Все время, пока шло голосование, за голосующими внимательно наблюдали. Счетчиков также выбрали жребием, как и контролера, который должен был подтвердить правильность подсчета. В решении, касающемся жизни человека, не было места коррупции.
Возвращаясь обратно к Эпиклу, Ксантипп уже чувствовал, как его покидает напряжение.
Подсчет четырехсот голосов не занял много времени, даже притом, что проверялся каждый кружок. Несколько присяжных попытались поймать взгляд Ксантиппа. Он почувствовал это, когда они повернулись и посмотрели на него, но отвел глаза, потому что не хотел гадать, каким будет результат и в чью пользу обернется. Эпикл жадно наблюдал за ними, вертя головой туда и сюда, пытаясь поймать ощущение победы и не находя себе места от волнения.

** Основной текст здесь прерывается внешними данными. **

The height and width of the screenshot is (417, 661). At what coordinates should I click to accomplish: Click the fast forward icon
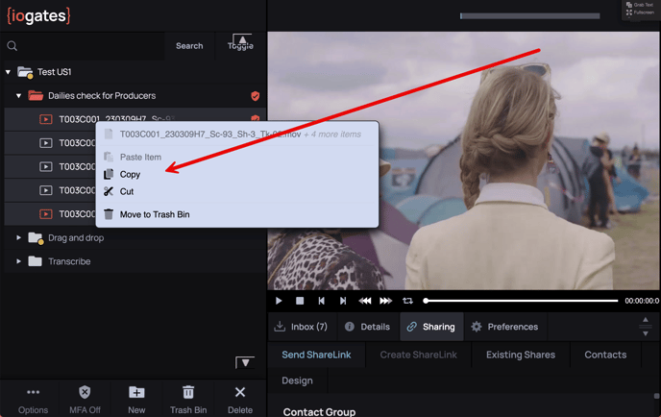click(x=385, y=301)
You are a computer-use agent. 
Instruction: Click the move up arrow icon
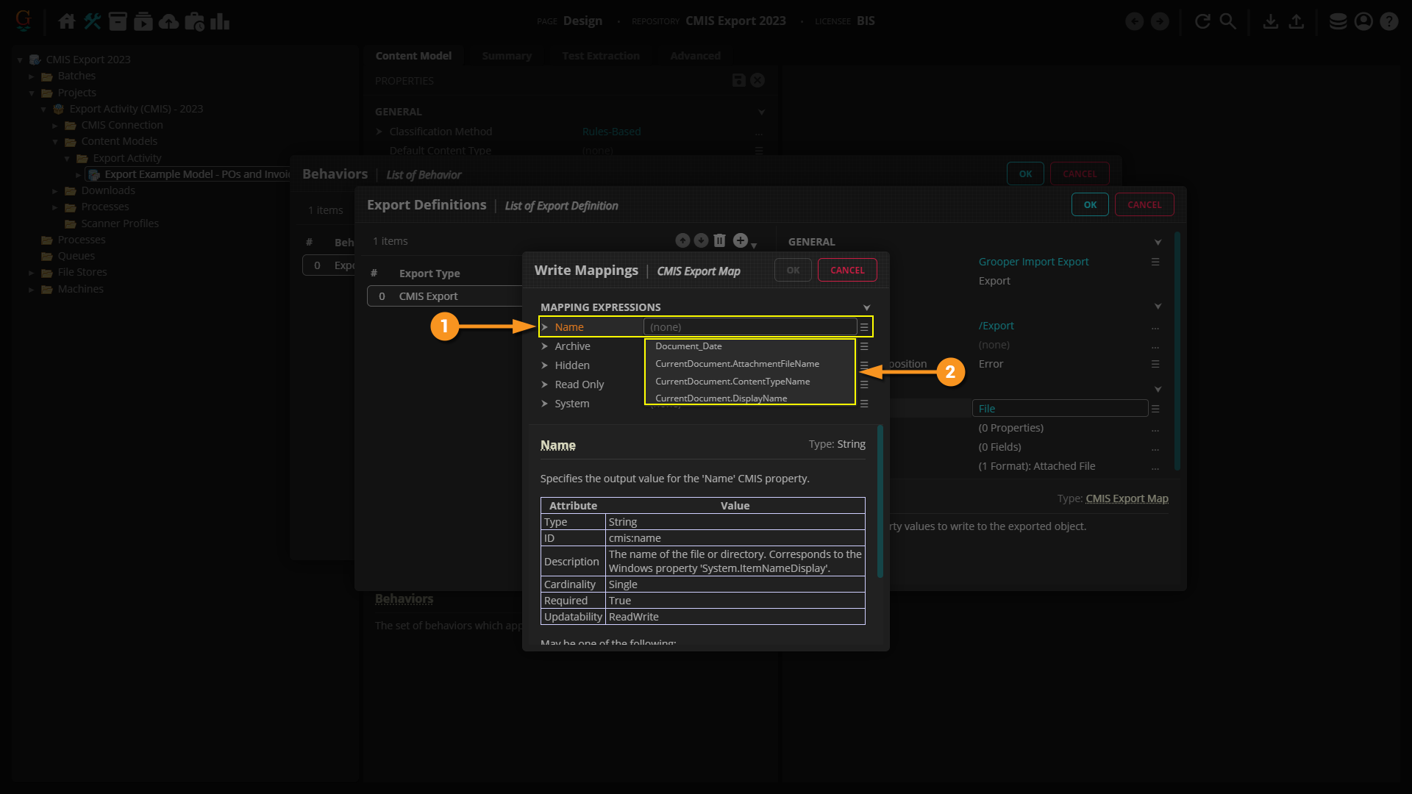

Ксантипп воспользовался моментом, чтобы поблагодарить свидетелей, которые так и не сели и продолжали стоять, нетерпеливо переминаясь с ноги на ногу. Конечно, и капитан корабля, и командир-гоплит говорили правду, дав клятву перед богами. Никакого наказания за честность быть не могло. Однако реальность всегда грязнее и человечнее. Оба были храбрецами. Возможно, имело значение то, что они принадлежали к состоятельным семьям и им не приходилось опасаться внезапной бедности от рук Мильтиада и его сторонников.
Ксантипп нахмурился при этой мысли. Известно, что рабов, прежде чем они могли давать показания в качестве свидетелей, подвергали пыткам. Только пытка считалась гарантией того, что человек, обязанный служить дому и семье, будет говорить честно. Он не вызывал рабов на суд над Мильтиадом. Возможно, следовало бы привлечь кого-нибудь из гребцов, но их беспристрастность не выдерживала критики. Как свободные люди, но без положения и богатства, они были представлены в составе присяжных. Более того, они имели право голоса, а он этим не воспользовался. Ксантипп недовольно поморщился при этой мысли. Оставалось только надеяться, что его собственное высокомерие не скажется на итоговом результате.